Court trajet sur notre petite barge et à l'abordage. Seul le capitaine Barberousse nous attend, les membres de l'équipe précédente qui repartent demain sont aux abonnés absents et nous les retrouvons au bloc, "ÉPUiSÉS" selon leurs dires, parce que leur voyage a été "l'enfer", nous dit l'infirmière - ah bon ! c'est pas pire que ça, l'enfer ? - et fiers de nous annoncer qu'ils ont travaillé "comme des brutes" tous les jours jusqu'à minuit, voire plus si affinité. Moi je les trouve juste totalement irrespectueux de faire bosser le personnel jusqu'à cette heure avancée de la nuit, d'autant que le cuisinier les attend pour dîner et qu'il est minuit passé !!! Le chirurgien, the chief of course, avec ses cheveux longs ondulés, sa barbe de quelques jours et ses airs de baba cool et de MÔSSIEUR je sais tout - normal pour une première mission - nous explique qu'ils ont pris 3 matinées de break parce qu'il n'est pas possible de rester toute la semaine enfermés dans cette boîte de conserve, à moins de devenir fou. Rappelle moi loulou, quand t'as signé, on t'a bien expliqué ce qui t'attendait ? Et personne ne t'a obligé à venir ? Alors, tes états d'âme, nous, vraiment  on s'en tape complet. L'anesthésiste est étrange, lui aussi; je me présente, il ne me répond pas, Hughes se présente à son tour et tout en continuant à marcher, il répond - "CHU Toulouse ". Bon ben voilà, maintenant qu'on sait tout sur vous, qu'on est rassuré parce que vous êtes des héros, qu'il est 1heure du matin et que vous sauvez encore le monde au bloc sur ce bateau et que le cuisinier, sans se départir de son sourire, vous attend toujours, nous on va se coucher.
Isabelle et moi partageons une microscopique cabine avec 2 couchettes superposées; nos sacs y ont été entassés et c'est comme cela qu'en me levant à  6h 45 dimanche matin, je me prends les pieds dans les sacs car il n'y a pas 1 cm pour marcher, je tombe, je rebondis sur une barre métallique et  je me casse une côte...





Dimanche 29 septembre

 Courte nuit, bonne nuit, les choses sérieuses vont pouvoir commencer. Petit déjeuner dans le carré de l'équipage où tous se retrouvent pêle-mêle, et c'est ce qui fait aussi le charme de la vie à bord. Jus de fruits sans goût, thé, nescafé, confiture locale, un peu bof,  toasts grillés, la classe ! On peut aussi avoir des œufs sous toutes leurs formes, du riz et des mixtures bengalis à manger exclusivement avec les doigts; et ça, si c'est pas le Hilton !!! Y a bien des gens qui payent des fortunes pour des vacances un peu exotiques et insolites, eh ben nous, on nous les offre !

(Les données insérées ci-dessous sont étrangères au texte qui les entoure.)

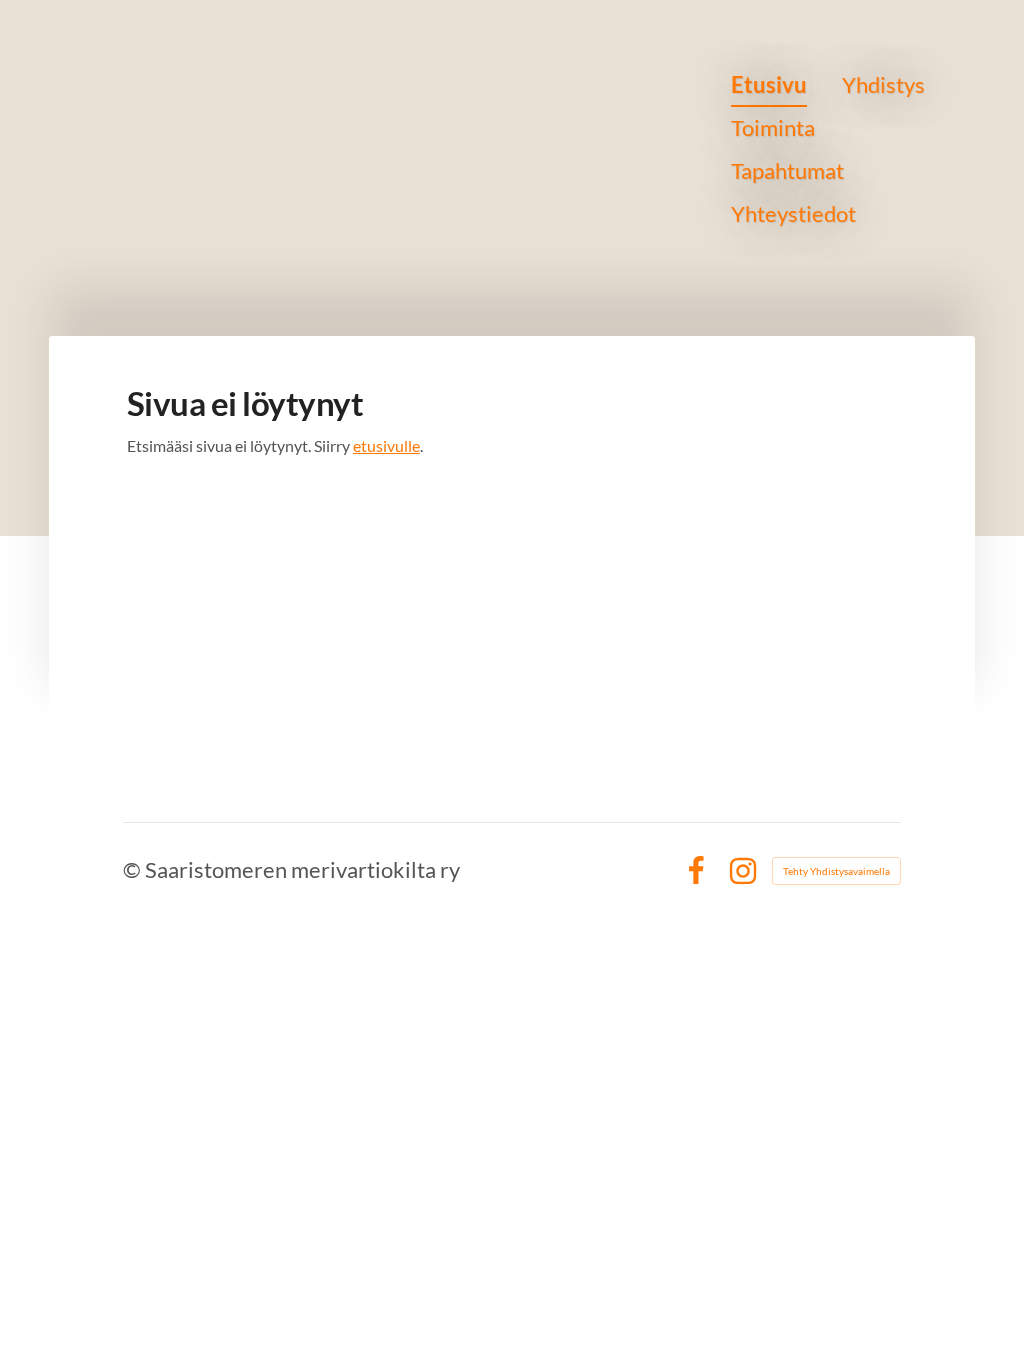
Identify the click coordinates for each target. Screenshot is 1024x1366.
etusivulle (386, 445)
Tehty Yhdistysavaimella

D'abord on nous change de cabine et on nous installe, Isabelle et moi dans une cabine double beaucoup plus grande. Puis consultation dans un petit bureau où Hughes examine les gens, tandis qu'Isabelle et moi prenons des notes pour faire le programme. Nom qui fait fonction de prénom, âge, poids, on a une balance qui marche ! et pathologie. En fait nous ne voyons que de jeunes garçons et des hommes pour des hernies et des hydrocèles. Seule la 1ère est une petite fille de 5ans1/2 avec une hernie  inguinale, mais elle se met à pleurer, se sauve et nous ne la reverrons pas. Hugues est chirurgien viscéral et notre menu de la semaine sera donc hernies, hernies, hernies, hydrocèles, hydrocèles, hydrocèles. Versant anesthésie , ce sera rachi, rachi, rachi et rachi.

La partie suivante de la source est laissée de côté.